Day: March 27, 2008

Christian Witness, Current Events, Perspective, Political

Posts and observations

From the Young Fogey:

Why?

Exactly – a picture and a word that encompass the entire morass in Israel, Korea, Vietnam, the former Yugoslavia, Lebanon, Afghanistan, Iraq, and just about anywhere else the U.S. decides to intervene and sacrifice its lives and wealth. While I fully decry threats to “freedom” and all other sorts of badness in the world, it is not incumbent upon us to save others from themselves. We can do charity, we can act as honest agents in negotiations, we can advocate, but we do not have to fix everything. We cannot. We have enough to take care of here at home. Being wealthy and powerful does not come with a demand that we be interventionist. It comes with a responsibility to ourselves and to charity.

The Passion as waterboarding

Somewhere in the Middle East, Jesus Christ is strapped to a bench, his head wrapped in clingfilm.
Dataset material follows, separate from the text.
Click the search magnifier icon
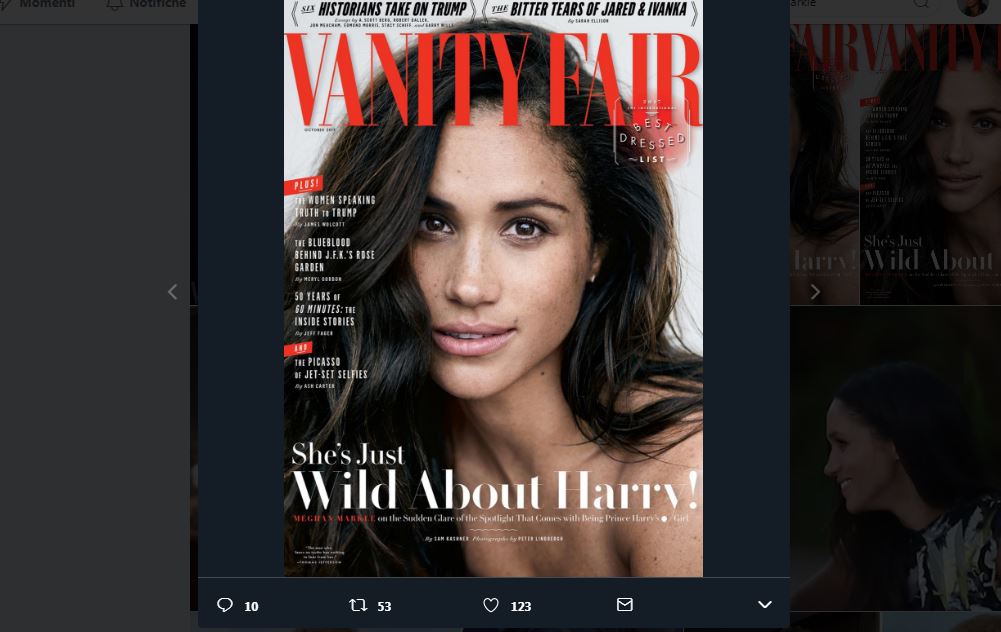This screenshot has height=632, width=1001. [921, 5]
He furiously sucks against the plastic. A hole is pierced, but only so that a filthy rag can be stuffed back into his mouth. He is turned upside down and water slowly poured into the rag. The torturer whispers religious abuse. If you are God, save yourself you f***ing idiot. Fighting to pull in oxygen through the increasingly saturated rag, his lungs start to fill up with water. Someone punches him in the stomach.
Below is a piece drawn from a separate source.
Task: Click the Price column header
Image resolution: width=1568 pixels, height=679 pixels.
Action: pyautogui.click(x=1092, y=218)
Which is quoted off another site. If you read the comments attached to the article you see a kind of quibbling that misses the bigger issue. To me the bigger issue is this: When you look at the folks “over there” or imprisoned at Guantanamo or held at other “black sites” what do you see? The quick and easy answer is “the enemy” or even “my enemy.” Look closely. Jesus actually looked like these folks. Jesus spoke in dialects much like they do. Jesus ate a lot of what they eat, and kind of lived like they do to this very day. Jesus was innocent as some of them are. Jesus was tortured, although innocent, just like some of them are. Jesus was killed, although innocent, just like some of them are.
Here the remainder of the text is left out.